**Problem to solve**.
In the excerpt on flue gas desulfurization patents, rewrite the part starting with "US 2004/011200 (Goode" and going on through "of extraction device.", with "spray tower" replaced by "absorber tower".

**Excerpt provided**.

US 2004/011200 (Goode et al) describes a method to convert a downflow/upflow wet flue gas desulfurization (WFGD) system to an upflow single loop WFGD system, and is a conventional spray tower for the purposes of flue gas desulphurisation which involves the removal of the conventional quench device upstream of the spray tower and hence removes the need for combined upflow-downflow and upflow legs within the system, improving pressure loss characteristics, whilst still retaining a quench zone within the system. This device is simply a modification to existing spray tower systems and does not provide a new form of extraction device.

U.S. Pat. No. 6,036,756 (Gohara et al) describes a retrofit of a centre inlet type scrubber with an absorption gas distribution tray to improve gas-liquid contact in the absorption zone, and consists of a conventional spray tower, but with the gas inlet stream directed through the centre of the unit. There is a sump containing the scrubbing liquid at the bottom of the device, and the gas inlet stops short of the liquid level in the sump so that the gas stream may be turned from a downward movement to an upward flow. Additional perforated trays are placed at the point at which the gas is made to change direction, which has the effect of improving any mal-distribution of the gas flow.

**Record list**.
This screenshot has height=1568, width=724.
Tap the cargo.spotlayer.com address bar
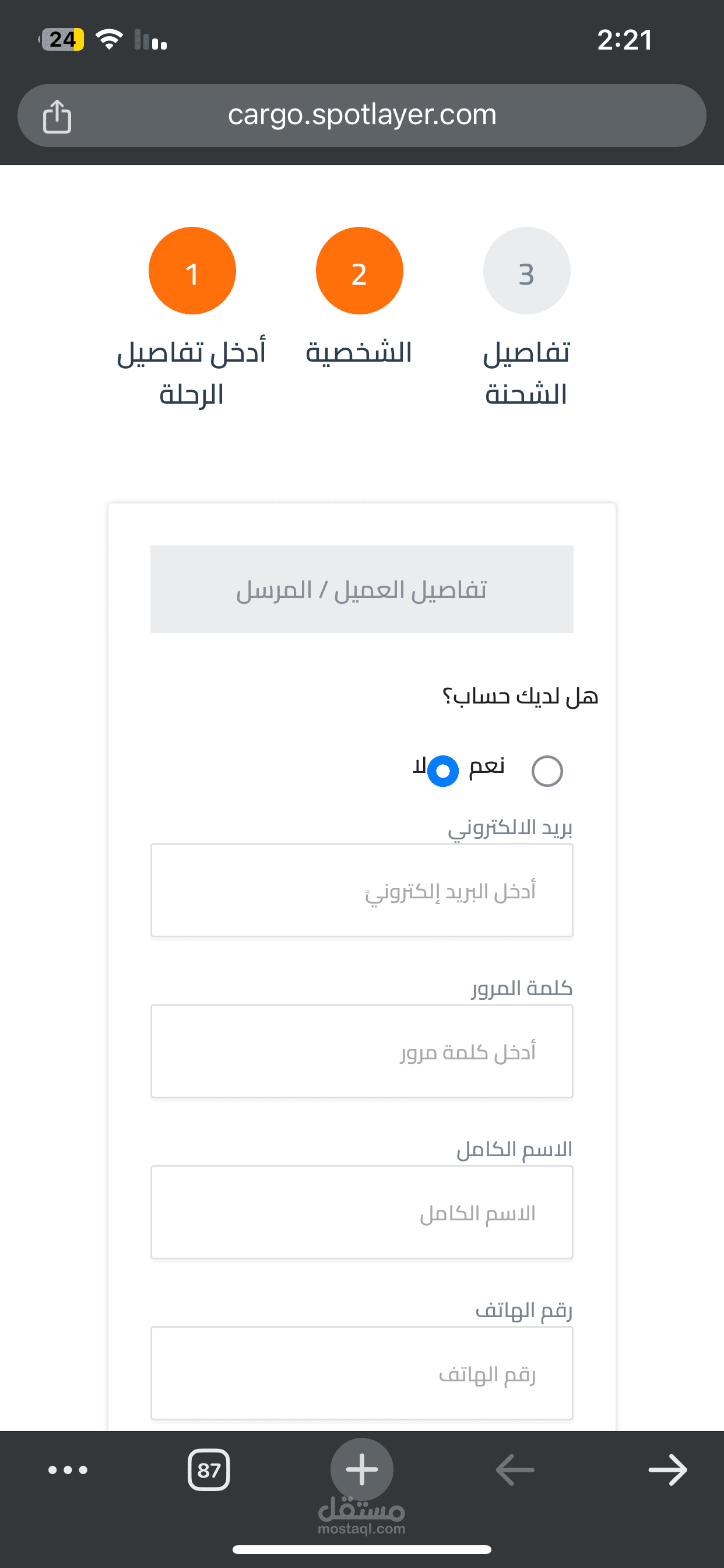click(x=362, y=116)
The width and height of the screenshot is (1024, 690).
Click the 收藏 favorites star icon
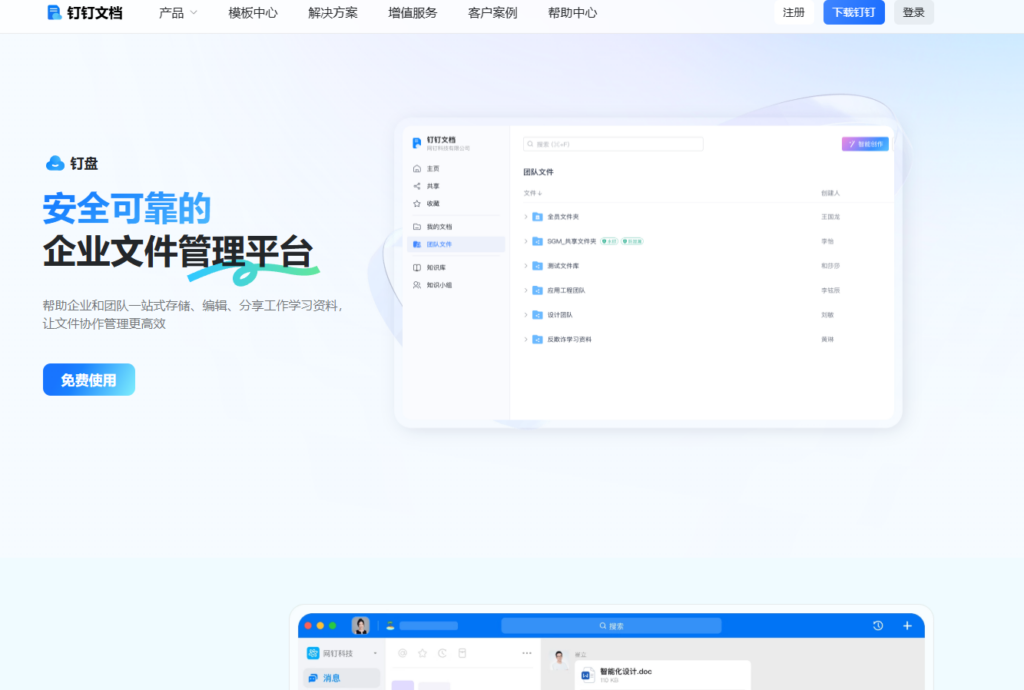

**Task output**.
US 2004/011200 (Goode et al) describes a method to convert a downflow/upflow wet flue gas desulfurization (WFGD) system to an upflow single loop WFGD system, and is a conventional absorber tower for the purposes of flue gas desulphurisation which involves the removal of the conventional quench device upstream of the absorber tower and hence removes the need for combined upflow-downflow and upflow legs within the system, improving pressure loss characteristics, whilst still retaining a quench zone within the system. This device is simply a modification to existing absorber tower systems and does not provide a new form of extraction device.